- ACTIVITY:
Write out the silicone copolymer text between "Alternatively, the silicone" and "components.", inclusive, switching "reactive" to "curable".

- READING TEXT:
Alternatively, the silicone resin-linear copolymer may be a solid.
The solid form of the silicone resin-linear copolymer may be
reactive and able to undergo further curing, either with itself
(via adjacent molecules or self-condensation) or with other
components.
[0034] Solid forms of the silicone resin-linear organosiloxane
copolymer may be prepared by removing some or substantially all the
carrier fluid or solvent from the composition comprising the
silicone resin-linear copolymer. The carrier fluid or solvent may
be removed by any known processing techniques. In one embodiment, a
film of the composition containing the silicone resin-linear
copolymer is formed, and the carrier fluid or solvent is allowed to
evaporate from the film. Subjecting the film to an elevated
temperature, and/or a reduced pressure, may accelerate removal of
the carrier fluid or solvent and subsequent formation of the solid
form. Alternatively, the composition may be passed through an
extruder to remove carrier fluid or solvent and provide the
silicone resin-linear copolymer in the form of a ribbon or pellets.
Coating operations against a release film could also be used as in
i) spin coating; ii) brush coating; iii) drop coating; iv) spray
coating; v) dip coating; vi) roll coating; vii) flow coating; viii)
slot coating; ix) gravure coating; or x) a combination of any of i)
to ix).
[0035] The silicone resin-linear copolymer has many diverse end use
applications. For example, the invention also provides a
film-forming agent comprising the silicone resin-linear copolymer.

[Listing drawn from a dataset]

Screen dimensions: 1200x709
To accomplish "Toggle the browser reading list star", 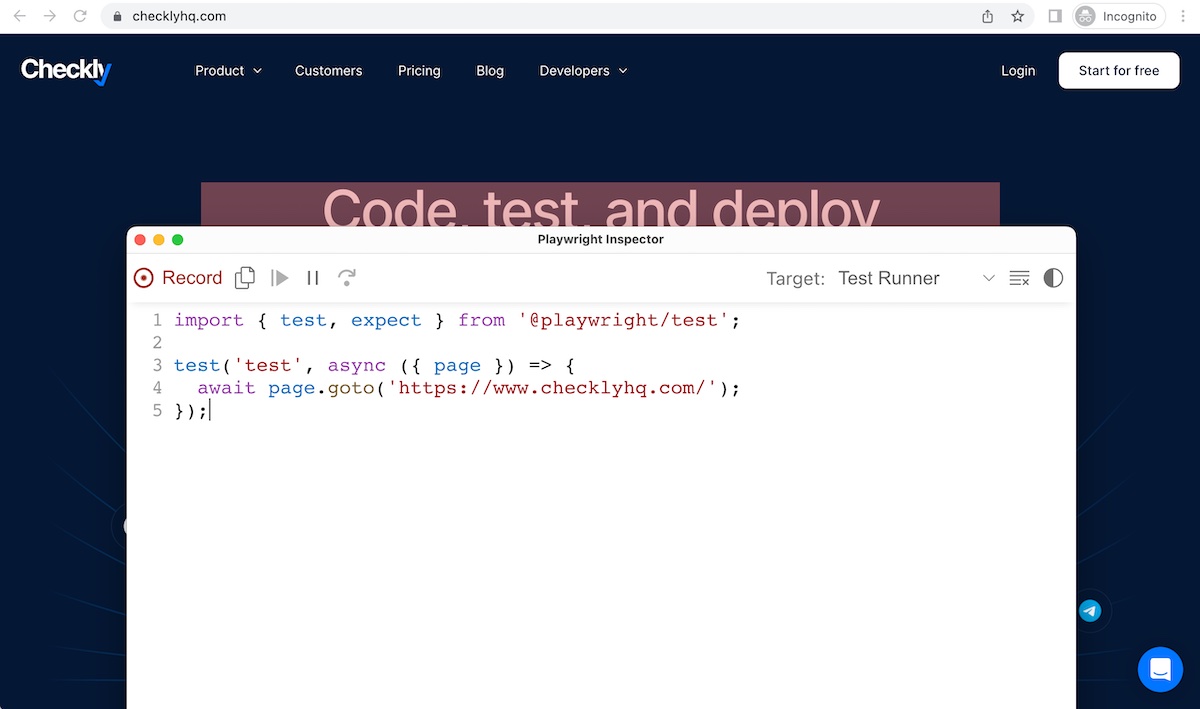I will click(1016, 16).
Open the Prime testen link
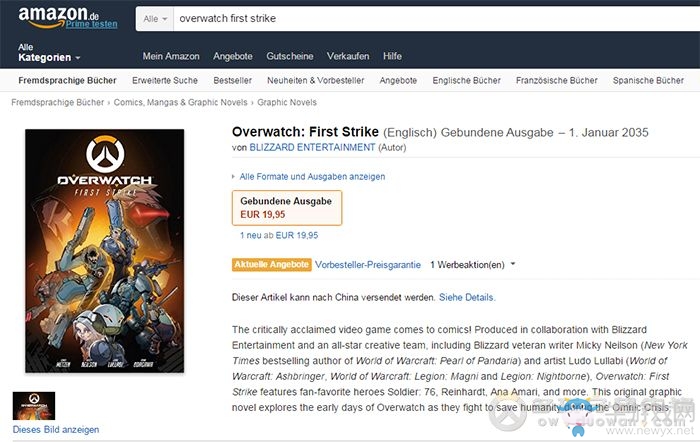 [92, 24]
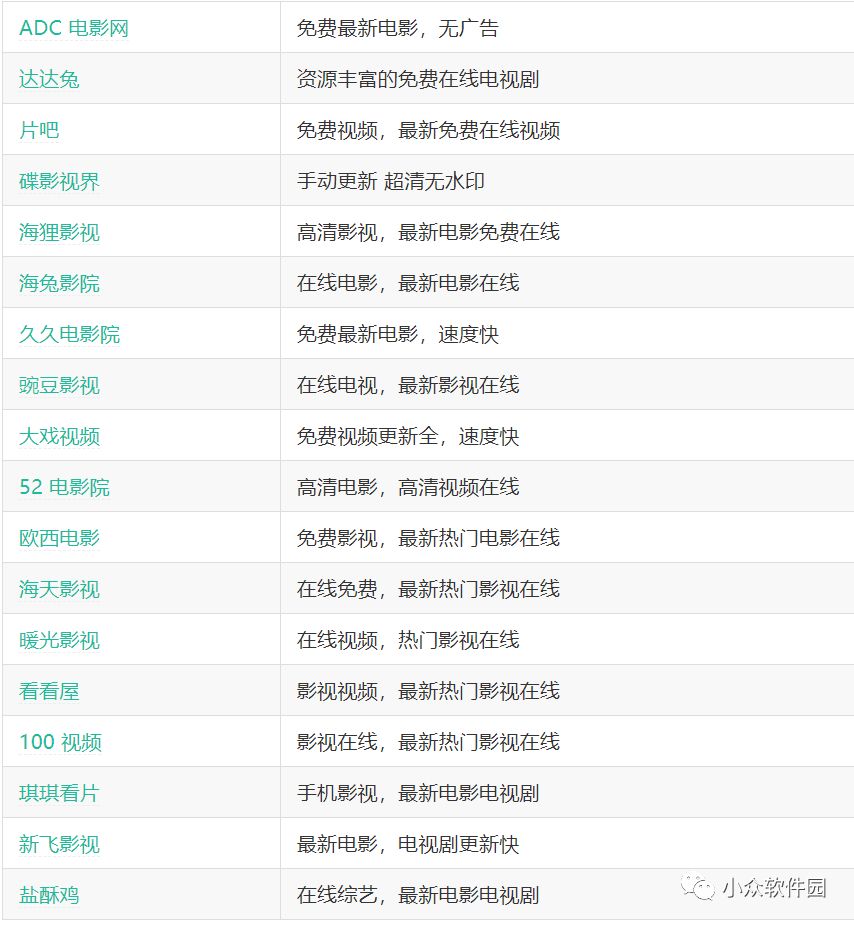This screenshot has width=854, height=925.
Task: Click the 豌豆影视 link
Action: pyautogui.click(x=55, y=384)
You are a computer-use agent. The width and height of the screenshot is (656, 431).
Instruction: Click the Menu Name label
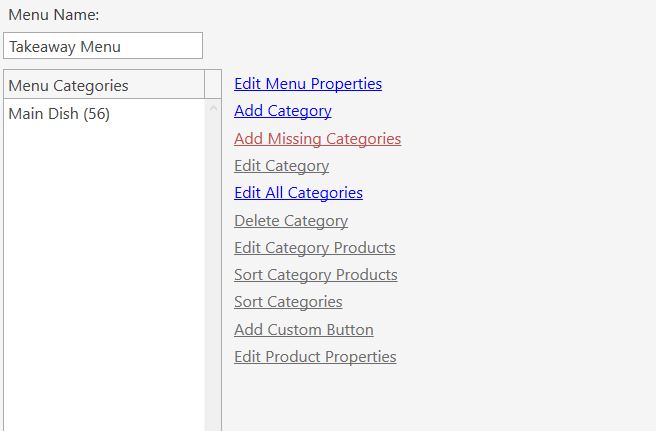54,15
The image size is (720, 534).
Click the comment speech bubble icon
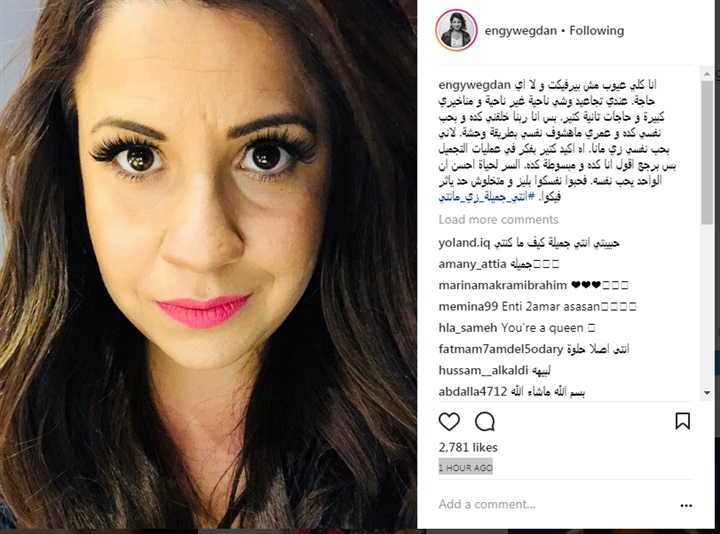pos(485,422)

- RESPONSE BELOW:
Alternatively, the silicone resin-linear copolymer may be a solid.
The solid form of the silicone resin-linear copolymer may be
curable and able to undergo further curing, either with itself
(via adjacent molecules or self-condensation) or with other
components.